New rules governing insurance companies will prevent insurers from denying coverage to persons with pre-existing conditions. Other rules will also make it more difficult for insurers to cancel policies once a covered individual actually gets sick. Children will benefit from the new protections within six months of the law's enactment, with adults added in 2014.
The 33 million Americans currently without health insurance will get it through a series of expansions and additions, including expansion of Medicaid eligibility and the creation of state-based insurance exchanges where individuals and small businesses can shop for coverage.
Subsidies will enable Americans making between 1.33 and four times the Federal poverty-level income of $22,050 for a family of four to afford insurance coverage.
The bill will close the "donut hole" in Medicare Part D (prescription drug) coverage by 2020. Seniors who fall into the hole starting this year will receive a $250 rebate of their prescription drug costs.
Employees of companies that offer extremely generous health care plans may find their benefits cut once a 40 percent excise tax on so-called "Cadillac" insurance plans -- those with a value of $10,200 or more for an individual and $27,500 for a family -- kicks in starting in 2018.
Starting in 2014, those who do not purchase health insurance will pay a $695 fine each year, with a few exceptions for low-income individuals. One problem: Unless premiums fall or are heavily subsidized, the fine may not be steep enough to encourage healthy young individuals to purchase insurance - and without their participation, the cost of providing insurance to the rest of the population could soar -- or some companies might simply stop writing new insurance policies altogether.
Employers with 50 or more employees will also face fines if they do not offer insurance -- $2000 per worker per year for every worker who gets Federal subsidies to buy insurance.
The more affluent will pick up a larger chunk of the tab for insuring everyone through expansion of the Medicare payroll tax to unearned income -- i.e., income from investments.

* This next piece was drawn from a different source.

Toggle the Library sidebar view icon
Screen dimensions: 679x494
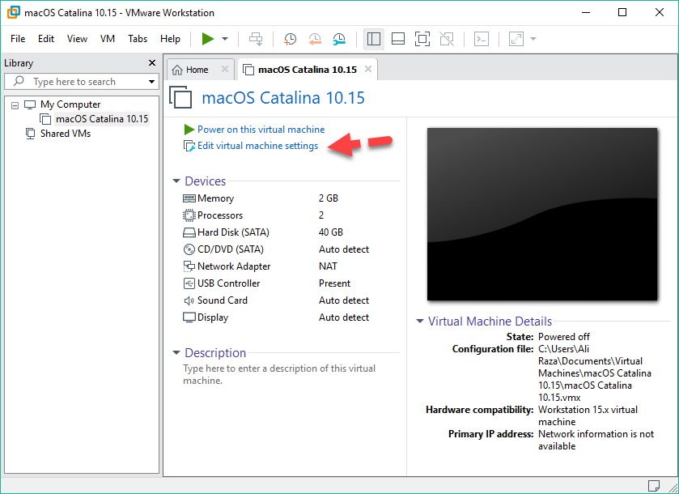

The new tax will apply to individuals making more than $200,000 per year and families making more than $250,000 per year.
Critics of the bill charge that doctors will quit their practices rather than accept reduced reimbursements from Medicare and new regulations contained in the bill.
Other critics charge that employers will similarly face bottom-line pressure that will lead them to drop their insurance plans and force employees into the state insurance exchanges. The Obama Administration vigorously denies this charge.